- [THE PROBLEM]
Your reply should be one number: how many lines of the records below contain the string "value".

Stored records
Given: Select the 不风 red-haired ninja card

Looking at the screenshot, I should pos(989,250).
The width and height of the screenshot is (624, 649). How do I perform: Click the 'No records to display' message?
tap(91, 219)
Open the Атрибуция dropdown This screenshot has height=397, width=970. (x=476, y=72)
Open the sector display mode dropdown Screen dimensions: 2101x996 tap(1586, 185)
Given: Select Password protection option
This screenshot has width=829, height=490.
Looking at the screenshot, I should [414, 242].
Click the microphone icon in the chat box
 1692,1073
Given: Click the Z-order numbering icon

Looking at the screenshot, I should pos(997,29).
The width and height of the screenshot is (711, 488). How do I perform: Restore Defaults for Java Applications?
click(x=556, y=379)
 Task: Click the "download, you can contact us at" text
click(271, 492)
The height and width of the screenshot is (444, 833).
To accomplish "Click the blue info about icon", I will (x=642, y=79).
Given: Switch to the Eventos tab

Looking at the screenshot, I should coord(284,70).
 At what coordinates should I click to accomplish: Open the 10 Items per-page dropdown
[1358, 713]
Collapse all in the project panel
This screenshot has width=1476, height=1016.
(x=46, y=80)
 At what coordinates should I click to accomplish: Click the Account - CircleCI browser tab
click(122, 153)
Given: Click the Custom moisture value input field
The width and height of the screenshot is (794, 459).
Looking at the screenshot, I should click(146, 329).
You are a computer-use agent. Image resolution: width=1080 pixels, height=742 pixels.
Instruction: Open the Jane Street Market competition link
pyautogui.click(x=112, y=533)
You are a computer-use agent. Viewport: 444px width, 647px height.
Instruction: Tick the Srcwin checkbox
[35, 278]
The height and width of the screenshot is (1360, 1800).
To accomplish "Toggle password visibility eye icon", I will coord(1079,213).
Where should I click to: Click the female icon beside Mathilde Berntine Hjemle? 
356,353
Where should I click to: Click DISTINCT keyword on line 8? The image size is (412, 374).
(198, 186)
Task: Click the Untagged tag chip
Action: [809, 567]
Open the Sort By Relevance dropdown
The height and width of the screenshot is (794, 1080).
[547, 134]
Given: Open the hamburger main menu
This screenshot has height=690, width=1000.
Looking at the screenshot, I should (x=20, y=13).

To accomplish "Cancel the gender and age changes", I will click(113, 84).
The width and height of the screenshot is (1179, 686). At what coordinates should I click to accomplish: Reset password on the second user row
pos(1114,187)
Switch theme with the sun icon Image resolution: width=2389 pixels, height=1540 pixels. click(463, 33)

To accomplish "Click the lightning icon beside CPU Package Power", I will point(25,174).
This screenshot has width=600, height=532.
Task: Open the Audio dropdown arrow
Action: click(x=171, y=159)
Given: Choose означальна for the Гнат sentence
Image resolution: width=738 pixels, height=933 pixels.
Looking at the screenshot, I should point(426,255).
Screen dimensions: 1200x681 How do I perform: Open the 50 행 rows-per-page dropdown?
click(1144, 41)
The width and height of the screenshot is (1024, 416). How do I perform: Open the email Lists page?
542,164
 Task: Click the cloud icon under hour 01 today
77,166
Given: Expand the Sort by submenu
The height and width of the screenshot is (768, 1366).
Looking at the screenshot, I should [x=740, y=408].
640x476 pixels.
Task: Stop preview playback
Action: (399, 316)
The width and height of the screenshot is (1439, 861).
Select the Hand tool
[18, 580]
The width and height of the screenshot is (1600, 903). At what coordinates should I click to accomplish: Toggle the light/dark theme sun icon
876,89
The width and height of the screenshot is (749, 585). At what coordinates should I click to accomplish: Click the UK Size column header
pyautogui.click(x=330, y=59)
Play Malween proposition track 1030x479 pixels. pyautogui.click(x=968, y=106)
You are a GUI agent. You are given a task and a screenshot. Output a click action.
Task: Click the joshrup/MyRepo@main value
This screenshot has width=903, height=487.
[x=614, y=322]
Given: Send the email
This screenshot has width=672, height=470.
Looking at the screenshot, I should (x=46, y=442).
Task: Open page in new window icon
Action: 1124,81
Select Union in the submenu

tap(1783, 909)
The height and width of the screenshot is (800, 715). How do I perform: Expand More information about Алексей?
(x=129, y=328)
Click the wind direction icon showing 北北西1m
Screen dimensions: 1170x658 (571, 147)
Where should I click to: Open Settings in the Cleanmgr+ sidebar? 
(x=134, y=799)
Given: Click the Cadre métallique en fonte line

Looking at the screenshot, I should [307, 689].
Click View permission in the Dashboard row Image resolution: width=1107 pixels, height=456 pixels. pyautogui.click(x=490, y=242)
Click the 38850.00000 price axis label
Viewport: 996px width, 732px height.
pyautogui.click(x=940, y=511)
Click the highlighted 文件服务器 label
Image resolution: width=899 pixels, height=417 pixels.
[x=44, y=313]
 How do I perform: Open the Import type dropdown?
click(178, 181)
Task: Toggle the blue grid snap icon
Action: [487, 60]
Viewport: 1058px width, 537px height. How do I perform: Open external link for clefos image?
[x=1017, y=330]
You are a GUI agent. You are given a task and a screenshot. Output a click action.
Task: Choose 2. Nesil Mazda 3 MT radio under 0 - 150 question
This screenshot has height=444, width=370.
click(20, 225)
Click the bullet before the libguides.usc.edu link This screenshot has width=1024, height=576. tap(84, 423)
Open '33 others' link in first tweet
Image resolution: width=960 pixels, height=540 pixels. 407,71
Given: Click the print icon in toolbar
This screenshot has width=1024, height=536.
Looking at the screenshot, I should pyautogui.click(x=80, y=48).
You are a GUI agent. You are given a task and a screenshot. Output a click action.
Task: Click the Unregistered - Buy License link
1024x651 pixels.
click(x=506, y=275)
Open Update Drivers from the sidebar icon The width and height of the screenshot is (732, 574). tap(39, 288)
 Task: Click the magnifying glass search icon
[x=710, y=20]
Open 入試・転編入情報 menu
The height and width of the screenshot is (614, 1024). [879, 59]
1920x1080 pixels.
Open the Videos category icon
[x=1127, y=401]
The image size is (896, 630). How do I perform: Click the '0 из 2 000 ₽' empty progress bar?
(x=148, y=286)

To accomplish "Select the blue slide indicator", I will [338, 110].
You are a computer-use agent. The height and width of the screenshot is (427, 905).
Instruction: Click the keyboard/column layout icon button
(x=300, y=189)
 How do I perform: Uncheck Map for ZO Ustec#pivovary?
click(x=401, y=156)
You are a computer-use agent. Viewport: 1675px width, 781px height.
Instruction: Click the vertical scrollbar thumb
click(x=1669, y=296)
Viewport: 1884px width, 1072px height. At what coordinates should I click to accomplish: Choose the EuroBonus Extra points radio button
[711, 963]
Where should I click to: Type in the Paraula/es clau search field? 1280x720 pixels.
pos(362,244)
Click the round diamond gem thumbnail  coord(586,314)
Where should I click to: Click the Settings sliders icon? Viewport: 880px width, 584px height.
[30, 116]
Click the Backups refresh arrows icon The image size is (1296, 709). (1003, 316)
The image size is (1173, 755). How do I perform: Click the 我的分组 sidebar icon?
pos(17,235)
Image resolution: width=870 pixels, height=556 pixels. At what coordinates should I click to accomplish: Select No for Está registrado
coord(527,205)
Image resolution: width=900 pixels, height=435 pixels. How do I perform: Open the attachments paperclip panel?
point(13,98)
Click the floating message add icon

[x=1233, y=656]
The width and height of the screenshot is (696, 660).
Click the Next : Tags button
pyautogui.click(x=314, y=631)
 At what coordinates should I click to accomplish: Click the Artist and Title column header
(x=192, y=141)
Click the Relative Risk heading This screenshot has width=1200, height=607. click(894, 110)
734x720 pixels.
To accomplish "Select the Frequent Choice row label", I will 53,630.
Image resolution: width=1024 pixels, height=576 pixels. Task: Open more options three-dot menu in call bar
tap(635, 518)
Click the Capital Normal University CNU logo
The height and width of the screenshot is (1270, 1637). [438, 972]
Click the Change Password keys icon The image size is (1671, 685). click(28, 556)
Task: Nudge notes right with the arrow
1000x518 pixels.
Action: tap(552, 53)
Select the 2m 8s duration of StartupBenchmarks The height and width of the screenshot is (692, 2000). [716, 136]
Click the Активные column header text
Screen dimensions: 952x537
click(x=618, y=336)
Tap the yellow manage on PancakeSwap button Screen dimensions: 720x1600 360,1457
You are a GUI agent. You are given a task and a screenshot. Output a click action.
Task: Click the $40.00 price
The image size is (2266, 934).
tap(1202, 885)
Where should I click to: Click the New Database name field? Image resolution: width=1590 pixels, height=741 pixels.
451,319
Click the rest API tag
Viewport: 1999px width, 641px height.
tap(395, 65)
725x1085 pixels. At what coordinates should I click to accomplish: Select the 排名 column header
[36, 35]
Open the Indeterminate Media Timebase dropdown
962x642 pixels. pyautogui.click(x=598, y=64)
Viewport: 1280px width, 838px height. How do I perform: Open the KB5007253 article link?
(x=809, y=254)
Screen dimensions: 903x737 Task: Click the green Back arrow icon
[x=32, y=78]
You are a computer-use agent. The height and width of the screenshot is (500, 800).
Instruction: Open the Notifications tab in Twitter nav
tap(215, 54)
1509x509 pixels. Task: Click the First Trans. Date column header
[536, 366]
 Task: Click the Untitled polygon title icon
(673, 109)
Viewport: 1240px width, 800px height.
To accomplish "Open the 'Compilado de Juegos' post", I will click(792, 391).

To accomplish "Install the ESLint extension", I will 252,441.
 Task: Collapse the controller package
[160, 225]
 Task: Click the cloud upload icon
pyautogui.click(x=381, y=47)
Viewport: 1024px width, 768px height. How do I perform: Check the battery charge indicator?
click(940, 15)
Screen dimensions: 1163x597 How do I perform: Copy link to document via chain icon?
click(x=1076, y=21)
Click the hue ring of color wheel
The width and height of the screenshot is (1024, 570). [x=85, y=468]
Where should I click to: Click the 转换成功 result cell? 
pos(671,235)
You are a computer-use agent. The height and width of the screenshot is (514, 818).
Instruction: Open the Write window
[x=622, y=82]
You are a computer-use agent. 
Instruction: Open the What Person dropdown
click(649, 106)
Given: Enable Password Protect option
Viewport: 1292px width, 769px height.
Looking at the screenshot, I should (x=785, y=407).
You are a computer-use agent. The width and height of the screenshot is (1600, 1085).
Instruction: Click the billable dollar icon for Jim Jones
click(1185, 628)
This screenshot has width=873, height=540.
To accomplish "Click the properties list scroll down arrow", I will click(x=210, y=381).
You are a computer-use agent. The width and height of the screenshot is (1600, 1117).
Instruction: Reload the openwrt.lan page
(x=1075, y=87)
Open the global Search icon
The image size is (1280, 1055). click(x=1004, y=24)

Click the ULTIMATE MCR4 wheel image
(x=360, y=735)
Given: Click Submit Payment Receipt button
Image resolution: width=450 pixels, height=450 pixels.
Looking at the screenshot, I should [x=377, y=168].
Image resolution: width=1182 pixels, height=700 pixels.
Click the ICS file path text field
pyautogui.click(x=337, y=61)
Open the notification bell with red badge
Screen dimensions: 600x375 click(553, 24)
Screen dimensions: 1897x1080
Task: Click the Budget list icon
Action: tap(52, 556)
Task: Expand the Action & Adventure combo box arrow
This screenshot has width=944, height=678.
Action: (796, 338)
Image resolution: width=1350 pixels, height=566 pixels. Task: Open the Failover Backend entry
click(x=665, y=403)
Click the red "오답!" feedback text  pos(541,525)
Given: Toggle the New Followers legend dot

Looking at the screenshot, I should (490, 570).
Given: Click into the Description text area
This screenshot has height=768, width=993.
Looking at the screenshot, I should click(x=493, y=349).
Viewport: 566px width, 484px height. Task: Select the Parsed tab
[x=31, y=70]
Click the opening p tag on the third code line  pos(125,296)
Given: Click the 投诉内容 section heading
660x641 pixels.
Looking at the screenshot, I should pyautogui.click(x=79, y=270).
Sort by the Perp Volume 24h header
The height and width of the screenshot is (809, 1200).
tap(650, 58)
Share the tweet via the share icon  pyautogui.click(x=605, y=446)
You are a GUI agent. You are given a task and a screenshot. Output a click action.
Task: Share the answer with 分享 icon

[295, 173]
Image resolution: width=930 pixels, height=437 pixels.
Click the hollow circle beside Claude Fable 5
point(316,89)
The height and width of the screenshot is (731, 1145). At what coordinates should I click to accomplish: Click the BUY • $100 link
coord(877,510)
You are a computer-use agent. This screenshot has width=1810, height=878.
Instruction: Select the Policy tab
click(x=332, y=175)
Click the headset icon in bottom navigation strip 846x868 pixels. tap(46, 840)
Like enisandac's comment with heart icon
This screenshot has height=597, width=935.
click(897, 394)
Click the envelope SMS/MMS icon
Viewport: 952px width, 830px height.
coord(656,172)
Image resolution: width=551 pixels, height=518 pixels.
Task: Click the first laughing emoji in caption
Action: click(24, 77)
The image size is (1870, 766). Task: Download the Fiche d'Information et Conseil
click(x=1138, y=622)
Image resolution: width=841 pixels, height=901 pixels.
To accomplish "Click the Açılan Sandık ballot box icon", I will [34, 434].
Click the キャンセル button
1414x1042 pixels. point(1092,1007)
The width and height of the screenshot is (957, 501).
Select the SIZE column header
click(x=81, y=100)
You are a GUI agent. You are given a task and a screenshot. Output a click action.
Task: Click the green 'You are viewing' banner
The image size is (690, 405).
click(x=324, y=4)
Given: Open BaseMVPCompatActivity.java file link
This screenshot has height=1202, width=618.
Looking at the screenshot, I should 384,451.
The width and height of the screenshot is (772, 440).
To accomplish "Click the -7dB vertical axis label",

- [WRITTEN ANSWER]
2